Michael Slager, ex-officer charged in fatal shooting, seeks release

CHARLESTON, S.C. - A judge reached no decision Thursday on whether to grant bail for a white former police officer charged with killing an unarmed black man during a traffic stop in coastal South Carolina.

Judge Clifton Newman said he wanted to review information presented during an afternoon hearing. He did not say when he would rule on bail for former officer Michael Slager, who is charged in the April 4 shooting death of Walter Scott in North Charleston.

During the hearing Scott's mother fought back tears as she told the court that Slager committed murder without mercy.

Solicitor Scarlett Wilson said Scott should not have run from the traffic stop that sparked the confrontation, but that didn't mean Slager "should have become a firing squad."

Lawyers for Michael Slager have filed 150 pages of documents ahead of the hearing, including a toxicology report showing there was cocaine in Walter Scott's blood when he was killed. The documents also included a psychological assessment that the former North Charleston officer poses little danger of committing violence.

The assessment, by Charleston-area psychologist Dr. Leonard Mulbry Jr., concluded that Slager has no criminal history, is mentally stable and has no history of physical violence outside his work as a policeman. The report found Slager "to be at very low risk of future violence."

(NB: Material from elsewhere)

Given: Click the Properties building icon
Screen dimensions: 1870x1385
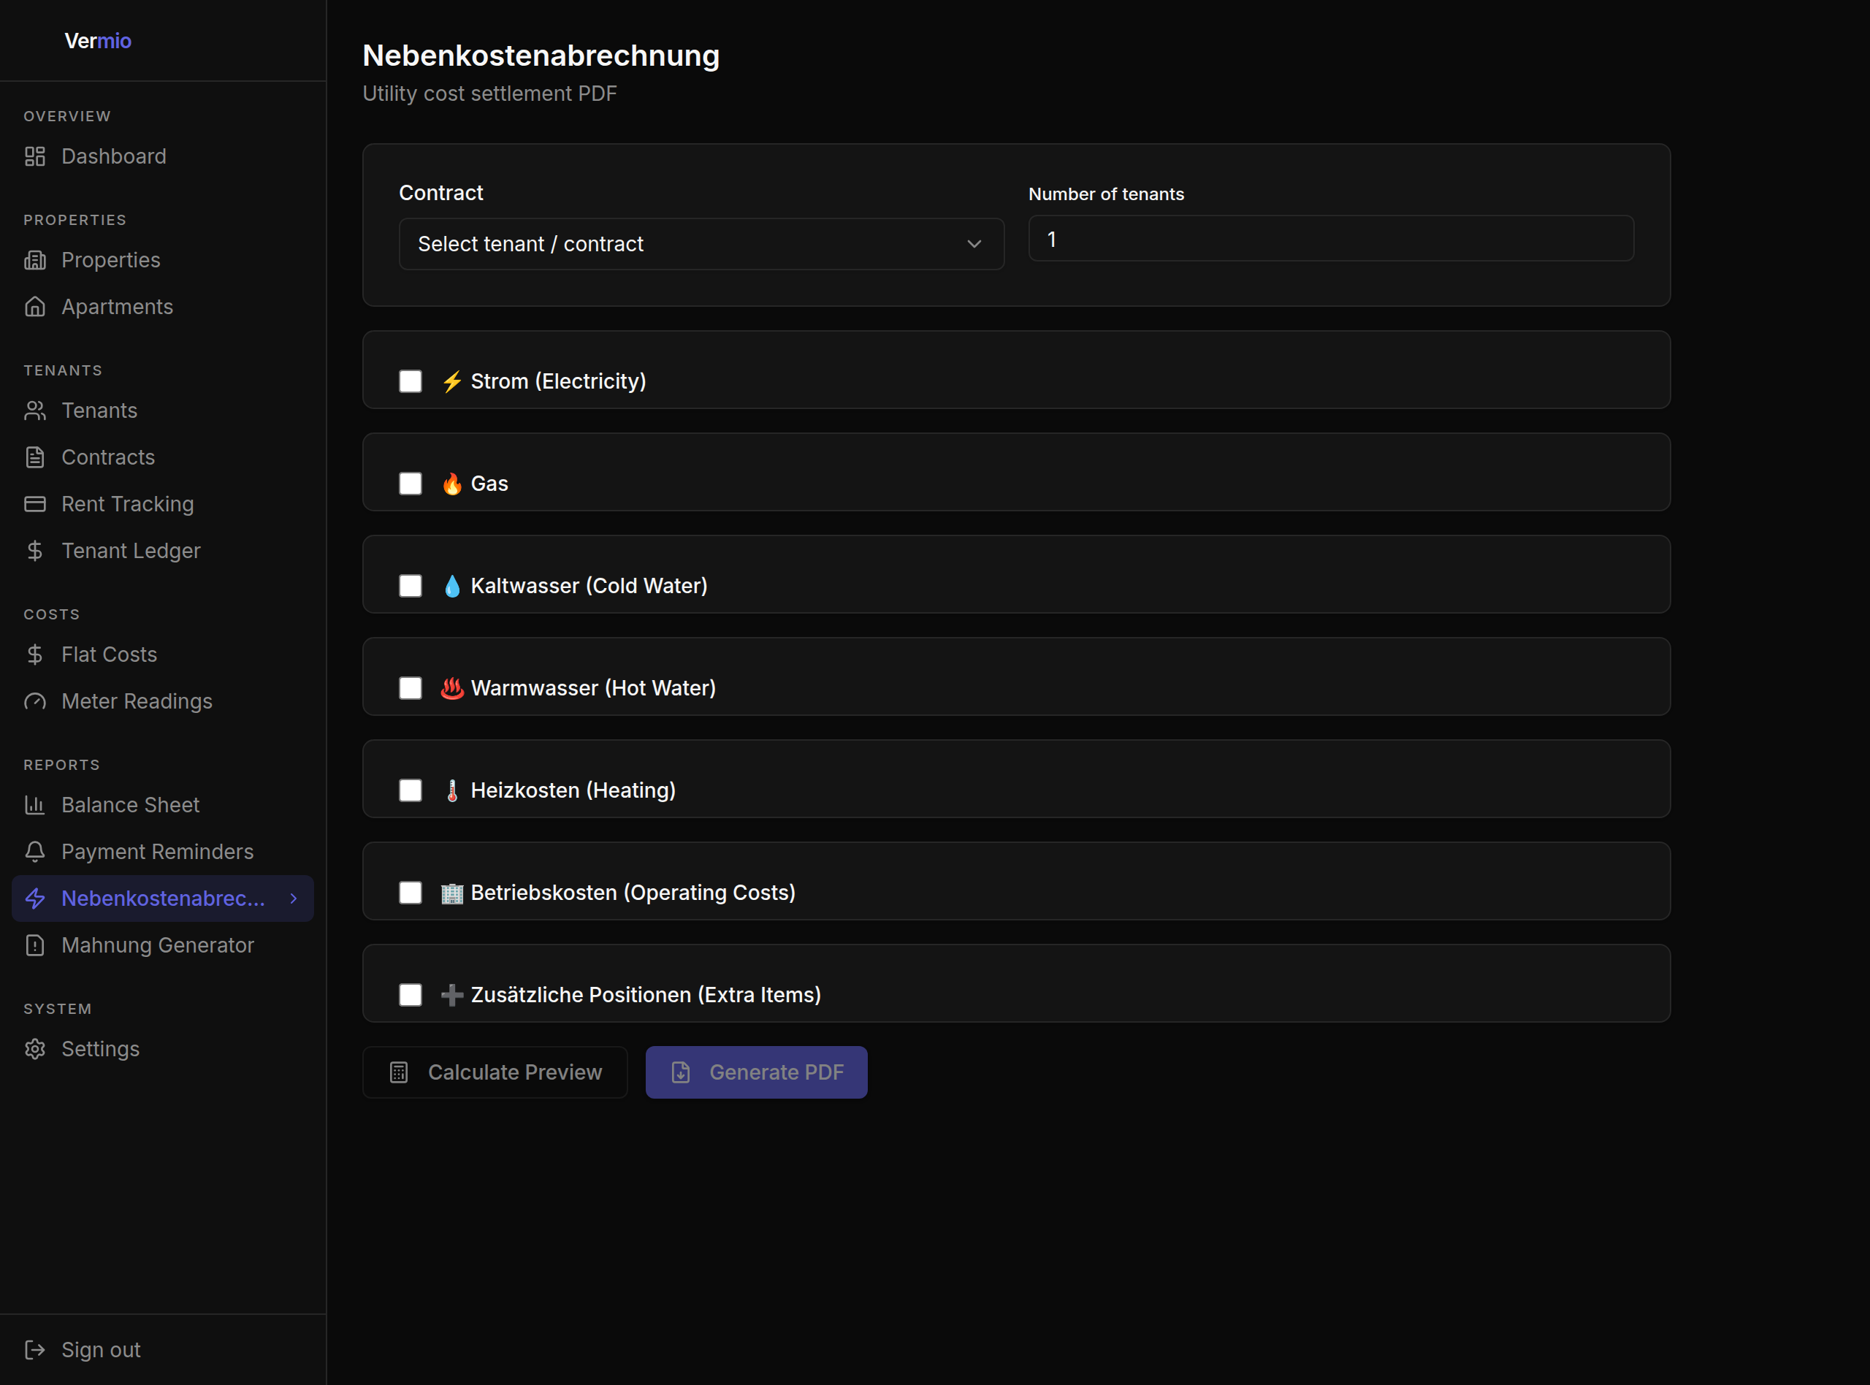Looking at the screenshot, I should click(x=34, y=261).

CBS News correspondent Jeff Pegues reported earlier this week that Slager's defense team also plans to present evidence that includes never-before-seen stills from a cell phone video that is said to show Scott on top of Slager.

Slager's attorney, Andy Savage, suggested that Scott may not have been completely unarmed the entire time.

"Maybe he was found without any weapon on him at the time that he died," Savage told CBS News.

Slager's defense team believes there was more of a struggle between Walter and Slager than prosecutors have revealed.

The decision on whether to free Slager on bond rests with a judge. Judges considering bond generally weigh whether a suspect is a risk of committing other crimes or a risk of fleeing, not the person's guilt or innocence. And some defendants charged with murder in Charleston County have been released on bond. But Slager's case is unique, said Joe Savitz, a criminal defense attorney in Columbia.

North Charleston police officer Michael Slager, right, is seen shooting 50-year-old Walter Scott in the back as he runs away, in this still image from video, in North Charleston, South Carolina, April 4, 2015. Reuters

"In a case like this, you have got the video tape, which regardless of what he says about what the tape really shows, shows him shooting a man repeatedly in the back," Savitz said, referring to a bystander's cellphone video that captured Slager firing eight times as the 50-year-old Scott ran away.

"It would take a very courageous judge to let him out under the circumstances. If the judge lets him out, and Charleston just goes up in flames, they're going to blame the judge. No judge wants to be responsible for additional violence."

Slager, 33, has been in solitary confinement since his arrest. He was fired after the shooting, which inflamed the national debate about how blacks are treated by law officers.

Slager faces 30 years to life without parole if convicted of murder. There were no aggravating circumstances such as robbery or kidnapping, so the death penalty doesn't apply in the case, prosecutor Scarlett Wilson has said.

S.C. police criticized for not offering medical aid to Walter Scott

In the immediate aftermath of the shooting, Scott's family called for peace, an act some have credited - along with the officer's speedy arrest - with staving off the protests and violence that have erupted in other cities where black men have died during encounters with police. But, if Slager is released, some community leaders said that could change rapidly, forecasting an uneasy situation that could mean protests.

"We cannot continue to give grace, we cannot continue to be forgiving, unless we see that the other side of the fence is willing to work along with us, to see things our way," Thomas Dixon of People United Take Back Our Community said at a news conference Wednesday in front of the jail where Slager is being held. "In the event that there is no grace, I guarantee you, the days of grace in Charleston soon will expire. What's beyond that, I'm not sure."